In seinen Werken ist vor allem die intellektuelle Annäherung des Bildhauers der entscheidende Gesichtspunkt, und erst nach dem Entwerfen dessen entscheidet er über die Auswahl des Materials und der Technik, die seiner Idee am besten passen. Auf diesem Wege gelangt er zu seinen nonfigurativen und jenen Statuenentwürfen, die auf die Philosophie der Virtuellerität gebaut werden.

Für seine Schaffungsmethode ist das schnelle und frische, kreative Konzentrieren charakteristisch. Er lebt mit der Aufgabe bis zum letzten Augenblick der Vollendung des Werkes zusammen.

Seine leuchtenden Plastiken sind in erster Linie Statuen, die durch Erleidung eines minimalen technischen Eingriffs mit einer besonderen Kraft, mit dem Licht bereichert zum Teil des Raumes werden. Durch Nutzung seiner Fähigkeiten als Filmfachmann ruft er Lichteffekte ins Leben, die die Merkmale des Glases und des Metalls hervorheben.

Seine zweidimensionalen, reliefartigen Wandarbeiten bedeuten einen Beitrag zum Gebiet der Wandtafeln und Grafikarbeiten durch die grafischen Feinheiten und Oberflächen, die nur das Glas bieten kann und nur dadurch zu hervorrufen sind.

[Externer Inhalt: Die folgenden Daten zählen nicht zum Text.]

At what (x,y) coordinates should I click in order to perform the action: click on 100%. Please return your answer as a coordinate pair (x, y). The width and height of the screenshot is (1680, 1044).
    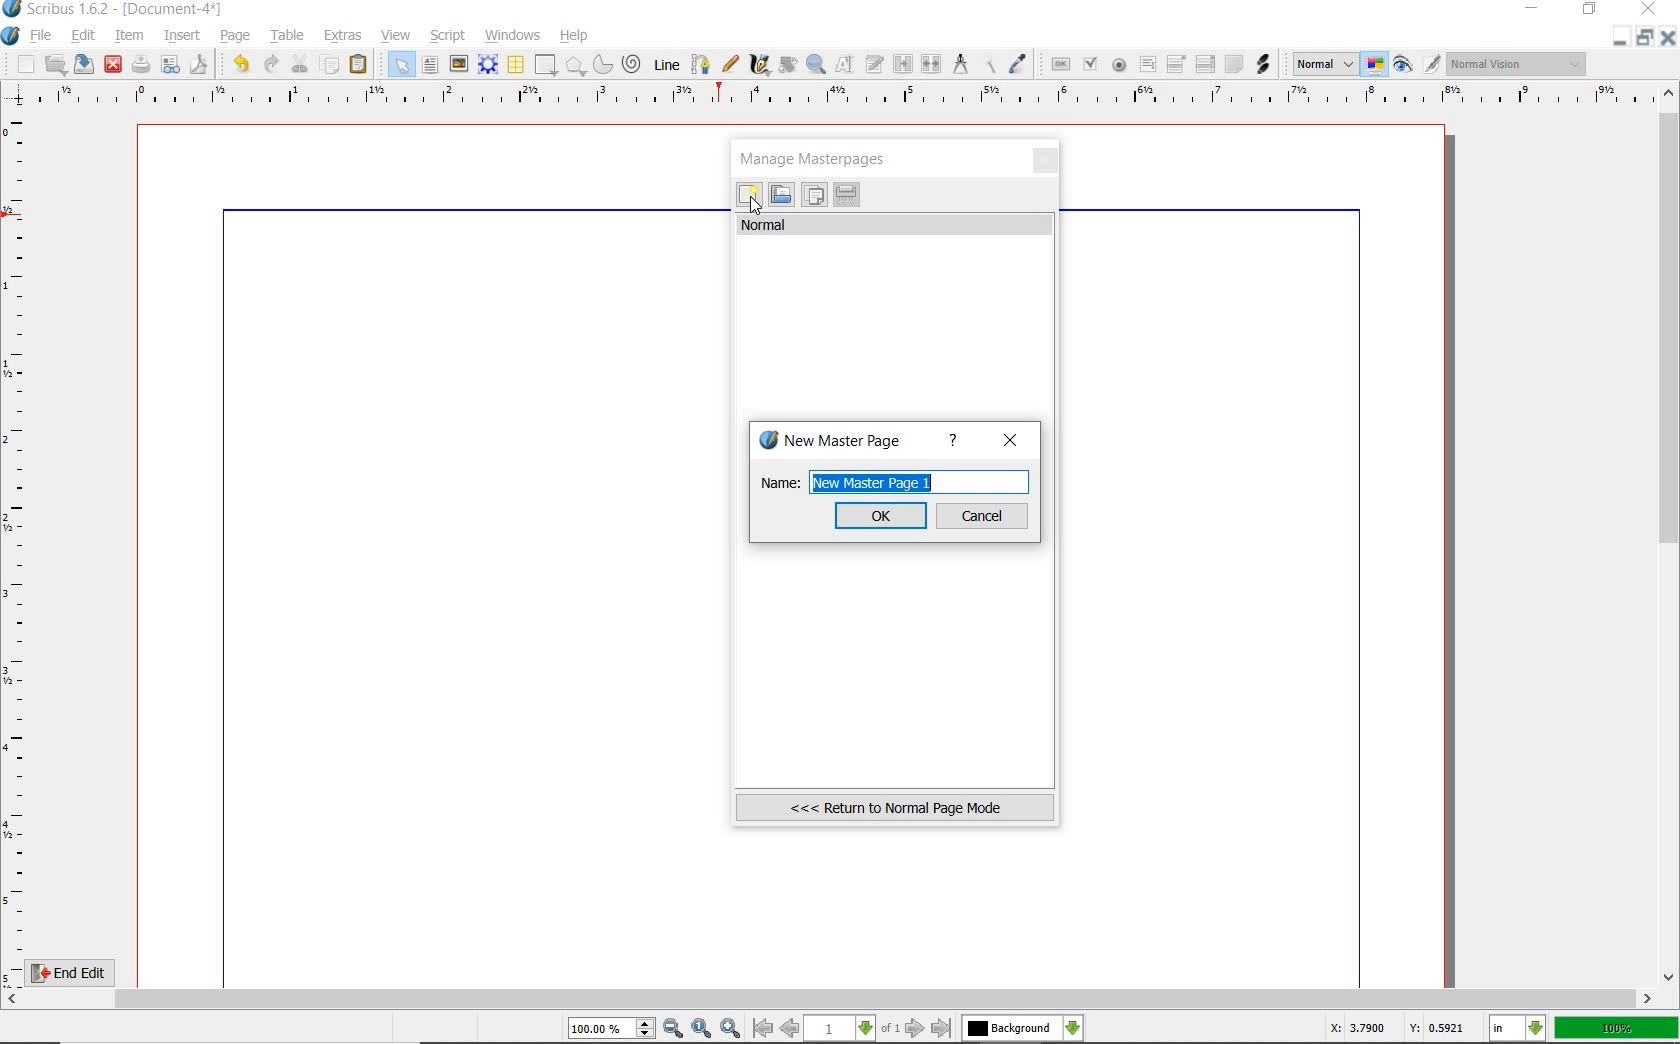
    Looking at the image, I should click on (1618, 1028).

Seine aus den zwei Dimensionen minimal hervorragenden, aber die Umgehbarkeit imitierenden Körper sind die räumlichen, kristallartigen Erscheinungen der unendlichen plastischen Reiche des weiblichen Körpers. Die schalartigen Körperteile sind zum Stillstand gebrachten Bewegungsmomente, die wegen ihrer Transparenz nicht aus dem Totalerlebnis des Raumes verloren gehen.

Er erscheint mit seinen Entwürfen an den internationalen Wettbewerben und Symposien . Er nahm an dem von U.I.A. organisierten Wettbewerb unter dem Titel "Baukunst und Wasser" als Berater mit Architektenkollegen teil.

Er war Berater einer Entwerfergruppe, die den architektonischen und plastischen Entwurf des südafrikanischen Pretoria Freiheitsparks und Gedenkstätte durchführte (mit Dóra Budinszky und Nóra Takács architekten).